• [Selected excerpt]

━━━━━━━━

Since my first reading of Freud at age eleven something inside of me said that I was destined to be a psychotherapist. But psychology alone was not enough - so where could one study race, alienation or phenomenology, not to speak of psychoanalytic theory? Sociology at Berkeley permitted all these fields to be subsumed under the title "the sociology of..." and the Department became a good home to me.
Grad school at Berkeley was a time of high excitement. Some of us thought we could affect the world by understanding grand theory and ideas and passion became inextricably bound. My dissertation led me to worked with patients at mental institutions in France and in the Bay Area to gather research on cross-cultural contrasts between French and American psychiatric wards and their treatment of patients. Postdoctoral fellowships at the Schools of Medicine in Hawaii and at UCSF in medical anthropology continued to widen my interests in ethnopsychiatry.
A professorship at an Ivy League college (Dartmouth) offered me a position that held promise for a few years. However, living in an isolated New England town was culturally challenging for my family and me. Moreover, I missed the immediacy of working with people not just from the head but also from the heart. So, I returned to the Bay Area, got additional clinical training and licensing and put out a shingle as a psychotherapist in Oakland.
I have had the good fortune to have a full and rewarding practice. My work incorporates a cross-cultural sensitivity with insights gained as a student of human nature across many disciplines. I also teach and mentor graduate students in clinical and cross-cultural psychology. When I have a sociological imagination, it finds expression in my writings on internalized oppression, biracial identity formation, and developmental issues.

━━━━━━━━

• [Task requirements]
a: In the career narrative, in which city did the writer open a psychotherapy practice?
b: Copy out the career narrative from "Since my first" up to and including "home to me.".

• [Supplied material]
━━━━━━━━

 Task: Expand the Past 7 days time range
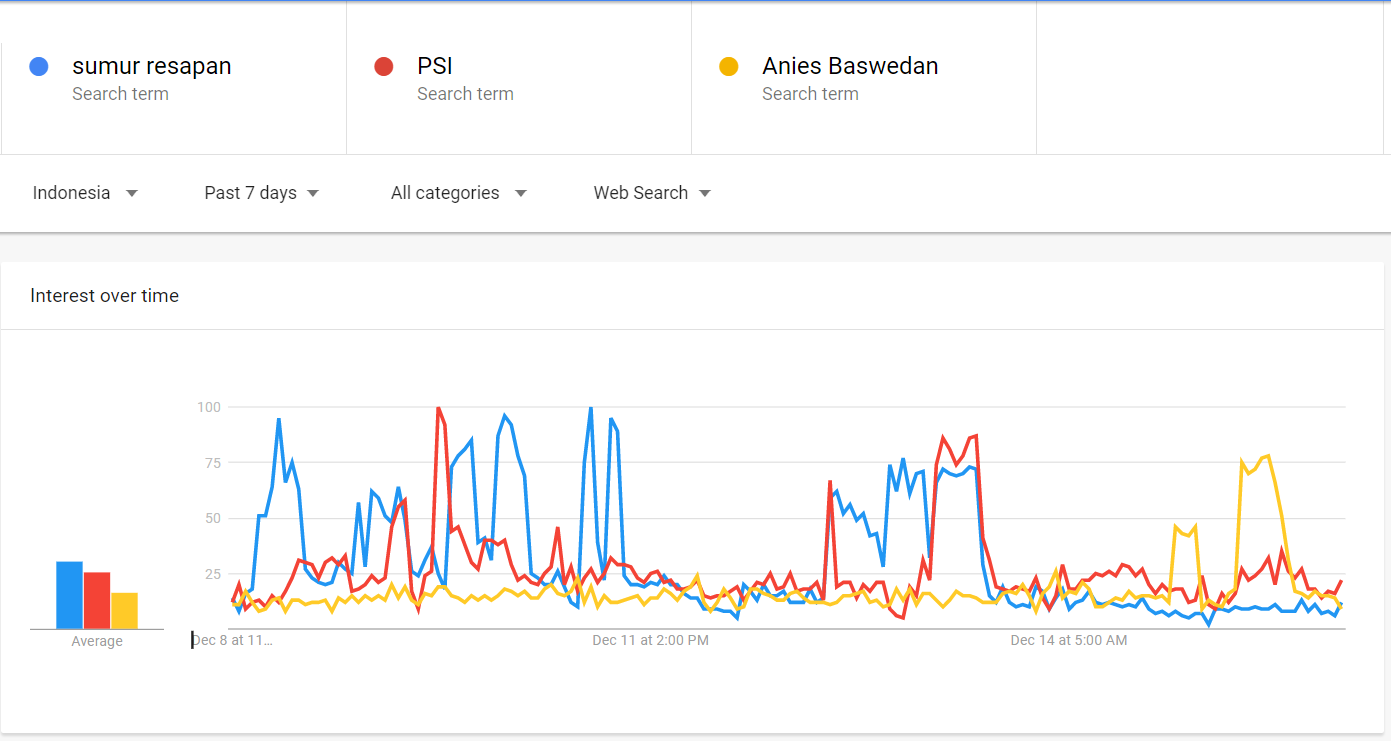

━━━━━━━━

• [Task-by-task solutions]
a: Oakland

b:
Since my first reading of Freud at age eleven something inside of me said that I was destined to be a psychotherapist. But psychology alone was not enough - so where could one study race, alienation or phenomenology, not to speak of psychoanalytic theory? Sociology at Berkeley permitted all these fields to be subsumed under the title "the sociology of..." and the Department became a good home to me.